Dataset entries
┌──
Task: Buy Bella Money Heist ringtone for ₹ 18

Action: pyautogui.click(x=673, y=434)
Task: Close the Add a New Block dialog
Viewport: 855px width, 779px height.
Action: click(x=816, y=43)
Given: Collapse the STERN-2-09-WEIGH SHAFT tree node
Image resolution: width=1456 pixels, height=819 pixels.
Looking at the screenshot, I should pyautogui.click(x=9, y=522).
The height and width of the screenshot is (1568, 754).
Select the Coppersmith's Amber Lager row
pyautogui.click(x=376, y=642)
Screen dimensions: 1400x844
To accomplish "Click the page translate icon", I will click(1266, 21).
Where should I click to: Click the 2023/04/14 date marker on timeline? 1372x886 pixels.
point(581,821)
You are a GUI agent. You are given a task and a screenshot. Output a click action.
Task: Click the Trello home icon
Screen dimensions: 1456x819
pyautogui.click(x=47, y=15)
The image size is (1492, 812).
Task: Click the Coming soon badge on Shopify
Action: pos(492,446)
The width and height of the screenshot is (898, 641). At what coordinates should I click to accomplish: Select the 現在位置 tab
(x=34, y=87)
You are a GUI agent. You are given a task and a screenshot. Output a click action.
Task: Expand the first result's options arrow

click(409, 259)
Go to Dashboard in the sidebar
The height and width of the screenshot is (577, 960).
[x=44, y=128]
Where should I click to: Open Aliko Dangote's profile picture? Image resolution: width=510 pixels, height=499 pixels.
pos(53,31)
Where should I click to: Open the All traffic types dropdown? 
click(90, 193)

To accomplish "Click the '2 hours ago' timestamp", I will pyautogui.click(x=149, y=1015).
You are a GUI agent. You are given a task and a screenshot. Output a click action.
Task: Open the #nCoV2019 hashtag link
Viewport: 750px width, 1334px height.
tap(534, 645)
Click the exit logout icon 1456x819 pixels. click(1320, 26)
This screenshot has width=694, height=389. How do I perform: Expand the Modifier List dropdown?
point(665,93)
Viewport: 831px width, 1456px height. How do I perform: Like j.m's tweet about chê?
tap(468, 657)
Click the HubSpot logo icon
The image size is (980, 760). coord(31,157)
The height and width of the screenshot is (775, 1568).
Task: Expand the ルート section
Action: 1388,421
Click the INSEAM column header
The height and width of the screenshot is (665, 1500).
└──
Written task: Locate every line in the listing above that contains the word "will", and copy each of those lines.

The answer:
To accomplish "Click the page translate icon", I will click(1266, 21).
To accomplish "Click the '2 hours ago' timestamp", I will pyautogui.click(x=149, y=1015).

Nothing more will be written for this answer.